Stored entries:
--- --- ---
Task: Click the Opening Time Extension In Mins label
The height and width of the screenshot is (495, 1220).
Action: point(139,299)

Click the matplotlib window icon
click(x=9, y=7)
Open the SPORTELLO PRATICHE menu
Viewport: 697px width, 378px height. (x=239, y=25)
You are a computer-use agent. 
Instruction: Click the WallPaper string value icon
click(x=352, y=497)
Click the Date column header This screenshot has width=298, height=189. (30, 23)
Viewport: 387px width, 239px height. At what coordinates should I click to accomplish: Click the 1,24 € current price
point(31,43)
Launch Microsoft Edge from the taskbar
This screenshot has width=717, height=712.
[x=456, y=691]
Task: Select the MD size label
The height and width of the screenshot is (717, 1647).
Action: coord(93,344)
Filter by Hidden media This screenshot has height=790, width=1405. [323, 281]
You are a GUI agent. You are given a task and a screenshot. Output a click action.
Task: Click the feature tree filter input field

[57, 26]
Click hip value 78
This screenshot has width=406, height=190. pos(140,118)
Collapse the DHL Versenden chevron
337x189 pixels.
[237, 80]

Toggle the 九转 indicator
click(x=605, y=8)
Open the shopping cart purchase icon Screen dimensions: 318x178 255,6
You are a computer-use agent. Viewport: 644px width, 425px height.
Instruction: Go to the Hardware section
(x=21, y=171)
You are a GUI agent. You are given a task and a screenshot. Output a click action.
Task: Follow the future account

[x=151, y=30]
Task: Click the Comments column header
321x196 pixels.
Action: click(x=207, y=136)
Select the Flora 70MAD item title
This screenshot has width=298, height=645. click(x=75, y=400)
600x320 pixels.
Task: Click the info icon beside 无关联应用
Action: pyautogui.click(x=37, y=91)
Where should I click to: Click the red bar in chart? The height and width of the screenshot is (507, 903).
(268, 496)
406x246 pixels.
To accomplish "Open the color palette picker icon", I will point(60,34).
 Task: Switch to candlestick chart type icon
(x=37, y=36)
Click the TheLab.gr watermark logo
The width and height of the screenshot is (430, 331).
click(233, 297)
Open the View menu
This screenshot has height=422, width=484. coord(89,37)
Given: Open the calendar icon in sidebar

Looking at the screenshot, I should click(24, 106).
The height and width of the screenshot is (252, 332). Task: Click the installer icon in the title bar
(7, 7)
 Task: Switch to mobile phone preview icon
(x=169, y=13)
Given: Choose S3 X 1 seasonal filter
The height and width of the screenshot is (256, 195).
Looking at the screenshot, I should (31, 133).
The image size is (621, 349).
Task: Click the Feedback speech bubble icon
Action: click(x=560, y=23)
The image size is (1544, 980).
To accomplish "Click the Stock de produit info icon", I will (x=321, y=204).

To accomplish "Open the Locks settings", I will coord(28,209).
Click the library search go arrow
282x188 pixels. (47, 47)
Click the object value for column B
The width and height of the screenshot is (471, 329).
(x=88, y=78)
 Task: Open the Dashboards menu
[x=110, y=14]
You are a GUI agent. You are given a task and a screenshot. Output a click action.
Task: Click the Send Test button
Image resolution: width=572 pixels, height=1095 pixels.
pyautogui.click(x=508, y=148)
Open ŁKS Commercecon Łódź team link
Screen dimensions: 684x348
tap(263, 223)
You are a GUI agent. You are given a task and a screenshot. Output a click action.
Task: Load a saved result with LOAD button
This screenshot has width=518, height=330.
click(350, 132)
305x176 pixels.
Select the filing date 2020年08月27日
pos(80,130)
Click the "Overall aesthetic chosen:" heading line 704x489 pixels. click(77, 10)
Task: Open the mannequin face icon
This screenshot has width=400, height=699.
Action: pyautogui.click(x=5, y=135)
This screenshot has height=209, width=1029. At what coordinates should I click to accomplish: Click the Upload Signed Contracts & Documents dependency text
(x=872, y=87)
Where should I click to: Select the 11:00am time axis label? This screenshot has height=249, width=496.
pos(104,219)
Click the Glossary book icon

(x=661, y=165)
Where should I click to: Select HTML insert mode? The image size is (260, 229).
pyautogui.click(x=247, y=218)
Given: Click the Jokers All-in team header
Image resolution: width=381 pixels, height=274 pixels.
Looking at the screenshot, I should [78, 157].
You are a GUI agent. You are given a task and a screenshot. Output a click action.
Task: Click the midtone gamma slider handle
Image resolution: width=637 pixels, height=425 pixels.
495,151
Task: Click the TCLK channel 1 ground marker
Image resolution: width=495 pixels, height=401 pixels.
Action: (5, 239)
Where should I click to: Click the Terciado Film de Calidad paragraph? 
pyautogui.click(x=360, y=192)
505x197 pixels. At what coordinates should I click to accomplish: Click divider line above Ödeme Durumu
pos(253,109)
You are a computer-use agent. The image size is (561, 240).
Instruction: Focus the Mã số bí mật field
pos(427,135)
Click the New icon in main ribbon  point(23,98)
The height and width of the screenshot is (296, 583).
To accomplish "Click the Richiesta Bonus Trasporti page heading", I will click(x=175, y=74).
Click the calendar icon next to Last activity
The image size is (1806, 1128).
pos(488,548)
--- --- ---
Work instruction:
Scan the lines above for the word "will". Return each one that has it.

Result for this exercise:
To accomplish "Open the color palette picker icon", I will point(60,34).
To accomplish "Click the Stock de produit info icon", I will (x=321, y=204).
To accomplish "Open the Locks settings", I will coord(28,209).
To accomplish "Click the Richiesta Bonus Trasporti page heading", I will click(x=175, y=74).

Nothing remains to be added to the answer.